- 6 -

К ЧИТАТЕЛЮ

 

Близкая дата пятидесятилетия окончания войны возвращает память ко всему, что связано с ее болью. Пройдя по стране огнем и миллионами похоронок, жестокостью полей противостояния и искалеченными телами, убивающим голодом и потухшими лицами сирот, она отозвалась громадой трагедий и на судьбах тех, кто по воле случая, обстоятельств или по вине малых и больших просчетов в руководстве ходом боев, сражений, войной оказывались в окружении, в плену и, если не были сражены при побегах или на фронтовом рубеже, прорывались к своим. Каким бы ни был этот путь прорыва сквозь смертельную неизвестность передовой — в одиночку или в группе, по земле или по воздуху — финалом его для многих оказывались обвинения по подозрению, годы неволи и пожизненный остракизм, несмотря ни на какие реабилитации в короткую хрущевскую оттепель. О них почти не написано, а если и встречались на страницах печати отдельные описания коллизий, сопровождавших их нелегкие жизни, — большей частью, рассказанные не от первого лица. Из таких публикаций, возможно, кто-то знает о летчике Девятаеве, возвратившемся из плена, захватив немецкий самолет, и то потому знает, что через много лет терний к нему пришла звезда Героя. В то же время, едва ли кому-то кроме товарищей по зонам известно о совершившем такой же подвиг летчике Николае Кузьмине Лошакове, о ком, в 1968 году помощнике начальника шахты в Воркуте, в служебном докладе одного из руководителей прозвучало тогда: «Оказывается, он сидел! Правда, потом был реабилитирован, но все же!...»

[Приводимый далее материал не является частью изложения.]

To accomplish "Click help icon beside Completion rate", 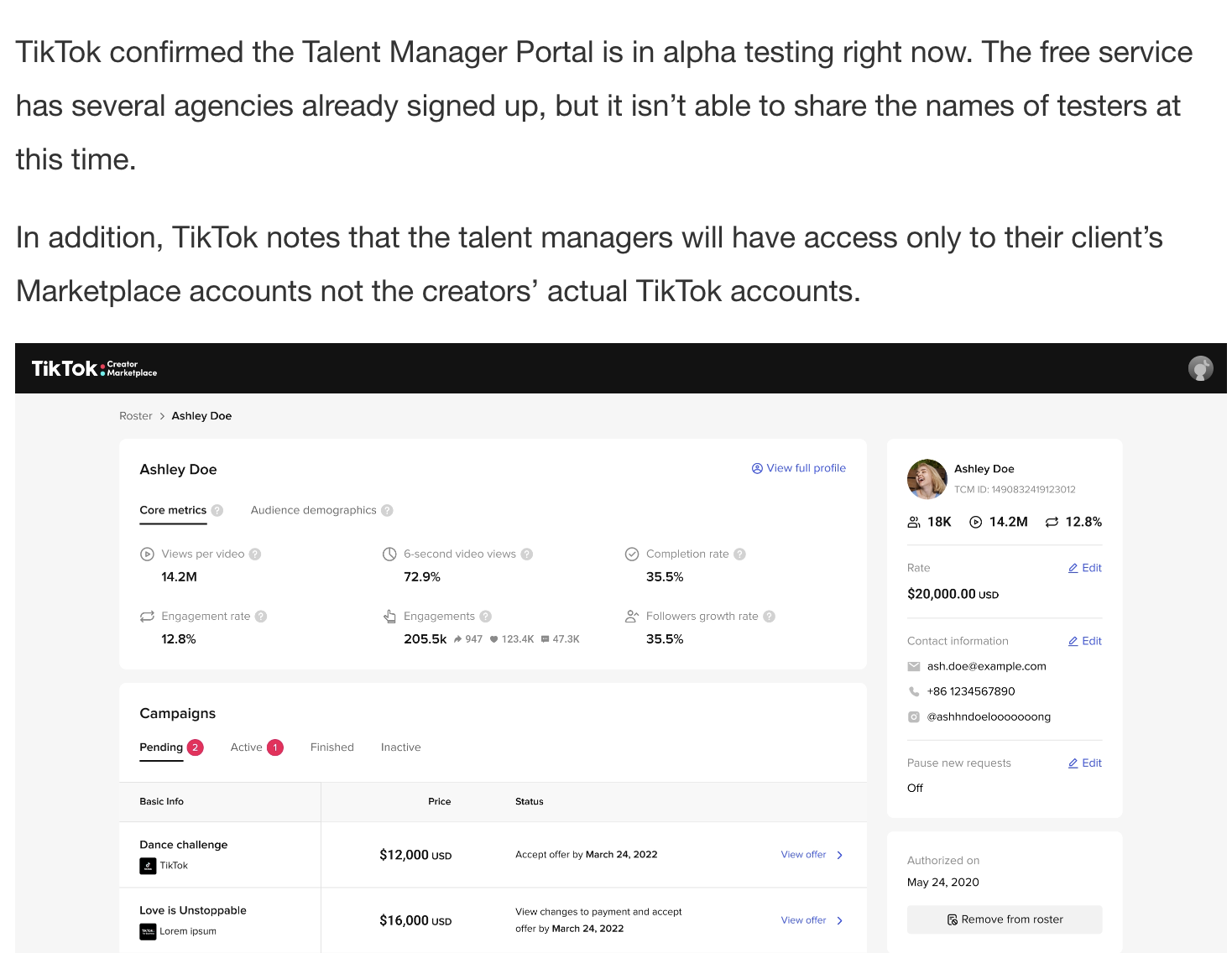I will [739, 554].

Воспоминания, страницы которых предлагаются на суд читателя, не только о тех, кто, пройдя свою долю военных дорог, составил потом основу контингента репрессированных в сороковые годы — они о времени, о поколении «уходящих», о людях, с кем случилось идти по жизни — «быть на челне» с нарисованной Поэтом печальной судьбой. Но они и об окруженцах тоже. И, возможно, рассказ о них и многих других, принявших их судьбу в ходе иных репрессивных акций, поможет снять в понимании сегодняшним обществом сути их характеров, поступков и трагедий это бросаемое походя «Но все же!...»

Несколько слов о себе.

Родился в двадцать третьем в Астрахани, в семье разнорабочего и

 

- 7 -

учительницы, получившей в первое послереволюционное лето, в едва исполнившиеся пятнадцать лет, трехмесячное педагогическое образование. Пора осознания себя пришлась на тридцать седьмой и смежные с ним годы. Восьмиклассники, мы уже были внутренне скованы тревожным холодом своего времени. Он заполнял нас через изо-угрозы, обещавшие карающую неотвратимость ежовых рукавиц, через поспешно хлынувшие на газетные полосы объявления об изменении могущих вызвать опасные ассоциации фамилий. В нашем классе этим холодом подуло еще и с приходом на несколько дней до их изоляции потом детей из сосланных семей расстрелянных военачальников с широко известными именами.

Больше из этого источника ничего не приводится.